A recent issue of the centre-left The New Republic magazine has used Ms Chao's background, her fund-raising and relationship with husband Republican Senator Mitch McConnell in a bid to portray an American right-wing now too close to China in the wake of the recent Hainan Island spy-plane stand-off.

Central to the magazine's claims are Ms Chao's failure to disclose a seat on the board of a California company running a joint venture with a mainland state partner and Mr McConnell's shift from the Republican right to the more moderate pro-trade stance that has long pervaded the party's thinking on China. It extends the troika to the Heritage Foundation, a prominent right-wing Washington think-tank that Ms Chao joined in 1996 and that the magazine claims has softened its views towards China in recent years.

The article by John Judis, one of the magazine's senior editors, appeared amid a welter of opinion following the Hainan impasse. And although it has yet to generate much heat in Washington, it has stirred up a storm in Mr McConnell's home state of Kentucky. Apparently outraged, the Senator publicly warned of an outbreak of 'yellow fever'. He complains of a racist political vendetta linked to his marriage to a 'well-known American woman with a Chinese last name'.

Heritage Foundation President Edwin Feulner claimed the article was 'so full of holes it looks like defective Swiss cheese' and denied the think-tank had adopted a softer stance towards Beijing over the spy-plane stand-off and other issues. 'We didn't suggest dropping a 100,000-megaton letter of apology on downtown Beijing.
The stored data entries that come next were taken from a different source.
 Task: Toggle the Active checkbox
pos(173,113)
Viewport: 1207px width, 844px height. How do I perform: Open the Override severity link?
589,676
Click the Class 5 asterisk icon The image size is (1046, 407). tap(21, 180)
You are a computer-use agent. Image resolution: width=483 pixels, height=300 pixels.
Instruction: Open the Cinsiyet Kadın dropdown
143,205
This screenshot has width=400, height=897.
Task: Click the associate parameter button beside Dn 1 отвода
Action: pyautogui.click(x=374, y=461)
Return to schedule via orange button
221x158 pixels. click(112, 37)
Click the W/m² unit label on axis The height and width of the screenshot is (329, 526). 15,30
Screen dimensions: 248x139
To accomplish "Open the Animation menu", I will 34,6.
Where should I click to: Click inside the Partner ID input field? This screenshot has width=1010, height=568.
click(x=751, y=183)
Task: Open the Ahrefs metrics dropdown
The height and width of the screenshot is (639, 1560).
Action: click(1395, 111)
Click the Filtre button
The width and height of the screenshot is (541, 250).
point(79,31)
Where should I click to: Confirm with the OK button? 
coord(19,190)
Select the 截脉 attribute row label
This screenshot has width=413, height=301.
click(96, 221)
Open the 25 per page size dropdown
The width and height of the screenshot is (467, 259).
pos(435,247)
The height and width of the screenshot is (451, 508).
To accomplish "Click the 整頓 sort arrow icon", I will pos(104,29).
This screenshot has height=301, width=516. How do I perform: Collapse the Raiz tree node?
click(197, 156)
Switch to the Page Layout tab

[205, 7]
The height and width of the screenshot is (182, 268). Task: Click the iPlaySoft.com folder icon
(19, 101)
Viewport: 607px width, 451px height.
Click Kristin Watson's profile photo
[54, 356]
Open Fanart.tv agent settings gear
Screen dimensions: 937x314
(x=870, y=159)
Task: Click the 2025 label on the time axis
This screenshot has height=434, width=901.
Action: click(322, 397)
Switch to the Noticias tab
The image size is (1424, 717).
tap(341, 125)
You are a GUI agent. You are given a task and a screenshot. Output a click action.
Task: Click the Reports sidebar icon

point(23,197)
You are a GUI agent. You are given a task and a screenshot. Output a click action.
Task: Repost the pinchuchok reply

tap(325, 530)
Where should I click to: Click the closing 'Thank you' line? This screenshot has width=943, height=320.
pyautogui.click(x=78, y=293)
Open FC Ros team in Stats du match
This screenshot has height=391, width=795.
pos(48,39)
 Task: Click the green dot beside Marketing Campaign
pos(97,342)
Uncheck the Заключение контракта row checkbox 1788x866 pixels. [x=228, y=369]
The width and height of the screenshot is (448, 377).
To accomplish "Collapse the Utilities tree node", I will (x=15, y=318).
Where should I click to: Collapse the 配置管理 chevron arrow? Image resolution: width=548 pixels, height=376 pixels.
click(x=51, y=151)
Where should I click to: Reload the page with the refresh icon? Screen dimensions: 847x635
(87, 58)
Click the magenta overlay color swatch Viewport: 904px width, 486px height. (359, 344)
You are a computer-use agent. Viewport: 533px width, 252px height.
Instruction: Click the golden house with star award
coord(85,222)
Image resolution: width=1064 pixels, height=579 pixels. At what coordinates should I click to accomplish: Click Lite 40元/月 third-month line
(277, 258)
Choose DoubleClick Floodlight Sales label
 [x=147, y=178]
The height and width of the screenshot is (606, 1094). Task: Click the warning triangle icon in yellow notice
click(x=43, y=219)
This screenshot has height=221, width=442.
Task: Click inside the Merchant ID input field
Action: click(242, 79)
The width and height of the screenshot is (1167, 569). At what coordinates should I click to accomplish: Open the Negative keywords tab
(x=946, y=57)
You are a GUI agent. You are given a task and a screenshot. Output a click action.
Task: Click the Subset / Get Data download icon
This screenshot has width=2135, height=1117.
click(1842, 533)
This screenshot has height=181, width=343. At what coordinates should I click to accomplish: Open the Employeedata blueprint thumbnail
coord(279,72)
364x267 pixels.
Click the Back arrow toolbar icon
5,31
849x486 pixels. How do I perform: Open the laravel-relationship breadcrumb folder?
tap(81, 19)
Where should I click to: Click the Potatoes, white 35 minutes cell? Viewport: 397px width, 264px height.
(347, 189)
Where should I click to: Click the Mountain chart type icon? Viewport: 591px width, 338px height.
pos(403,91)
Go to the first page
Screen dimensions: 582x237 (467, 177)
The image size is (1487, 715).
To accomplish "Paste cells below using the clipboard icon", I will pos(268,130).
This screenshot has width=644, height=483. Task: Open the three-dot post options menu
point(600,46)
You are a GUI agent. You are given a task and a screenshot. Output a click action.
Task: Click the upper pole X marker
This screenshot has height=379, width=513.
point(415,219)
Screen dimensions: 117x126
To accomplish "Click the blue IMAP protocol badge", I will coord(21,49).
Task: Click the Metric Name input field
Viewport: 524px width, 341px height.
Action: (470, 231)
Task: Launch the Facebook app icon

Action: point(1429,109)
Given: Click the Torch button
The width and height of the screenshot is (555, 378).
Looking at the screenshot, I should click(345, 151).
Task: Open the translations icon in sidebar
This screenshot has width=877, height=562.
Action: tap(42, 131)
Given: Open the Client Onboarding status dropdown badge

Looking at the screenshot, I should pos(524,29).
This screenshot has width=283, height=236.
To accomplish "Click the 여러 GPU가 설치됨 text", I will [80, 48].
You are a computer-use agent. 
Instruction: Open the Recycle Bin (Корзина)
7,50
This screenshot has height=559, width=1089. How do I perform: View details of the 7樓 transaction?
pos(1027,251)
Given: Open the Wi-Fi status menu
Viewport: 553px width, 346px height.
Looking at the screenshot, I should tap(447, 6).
But we did suggest a hardline US position,' Mr Feulner retorted, in a letter to The New Republic. 'Sure, we have toned down our rhetoric over the years . . . but that doesn't mean we're any less concerned about China's military'.

Acknowledging sources from 'conspiracy-minded' right-wing Web sites, Judis raises questions rather than confirms allegations on crucial points. 'Their shift toward accommodation with Beijing has happened quietly, with care to make sure connections between money and ideology are virtually impossible to trace,' he notes.